Accordingly, the New York PSC has recognized that VOIP phone service is subject to full state regulation.  This entails the requirement of Section 91 of the Public Service Law that all service be provided on just, reasonable, and nondiscriminatory rates, terms and conditions.  The Commission has abdicated price regulation of Competitive Local Exchange Carriers (CLECs), apparently on the theory that if it regulates the primary provider it need not be concerned over the prices charged by competitors who presumably would need to beat the regulated provider’s price.  (A similar administrative deregulation theory was rejected by the Supreme Court when the FCC attempted it, in MCI v AT&T).  As a consequence of industry consolidation, pricing differences between the de facto phone/cable duopoly are small.  As the Supreme Court stated, “we doubt it makes sense, if one is concerned about the use of filed tariffs to communicate pricing information, to require filing by the dominant carrier, the firm most likely to be a price leader.”  Competition, such as it exists, is over highly advertised time-limited promotions for service bundles including phone service.  Still, bringing VOIP under the consumer protection and Lifeline assistance requirements is a major advance.  Enforcement of the consumer protection rules designed to preserve continuous service may help in addressing New York’s lamentable slide in the area of household telephone service penetration.  See TELEPHONE SUBSCRIBERSHIP OF NEW YORK HOUSEHOLDS DECLINES AGAIN IN 2013 — NEW YORK NOW 48TH OF 50 STATES.

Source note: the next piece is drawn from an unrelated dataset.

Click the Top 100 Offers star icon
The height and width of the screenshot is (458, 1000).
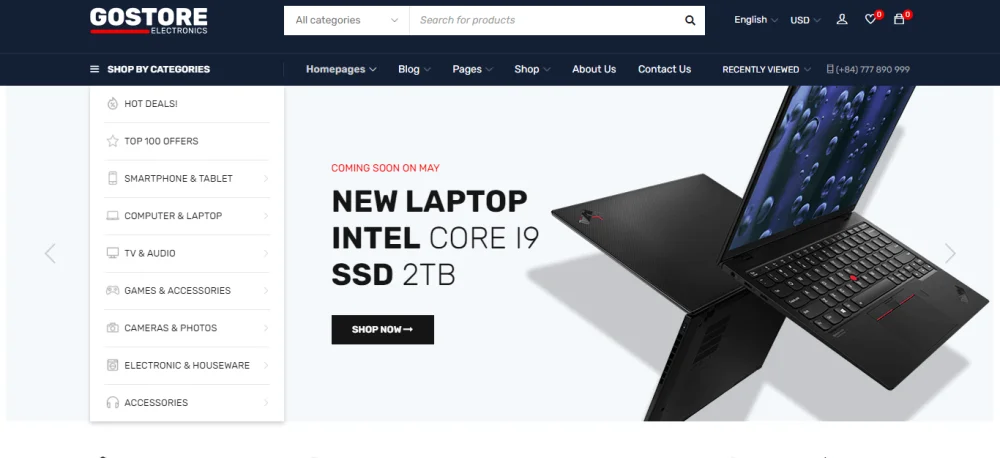point(113,141)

In a subsequent proceeding, the Commission granted in part requests of Time Warner for regulatory forbearance, ironically, in order to be symmetrical with Verizon, which had obtained its deregulatory indulgences on the grounds it needed them to compete with providers like Time Warner.  The Commission denied Time Warner’s requests to expand the days and hours when service can be terminated to collect bills and to waive service quality rules on the ground it is a competitive provider.  The Commission imposed, at least temporarily, service quality reporting requirements.  The service quality reports are being filed by Time Warner with claims of trade secrecy.

Although Time Warner’s VOIP phone service is now subject to consumer protection and Lifeline requirements, the VOIP services of other cable companies, notably, Comcast and Cablevision, is not.  See TIME WARNER PHONE CUSTOMERS PROTECTED. OTHER CABLE PHONE CUSTOMERS?

With Time Warner being purchased by Comcast, the PSC may be faced in the Comcast – Time Warner merger case with the issue whether to require Comcast to provide the same customer protections and Lifeline assistance to its customers that Time Warner customers now have.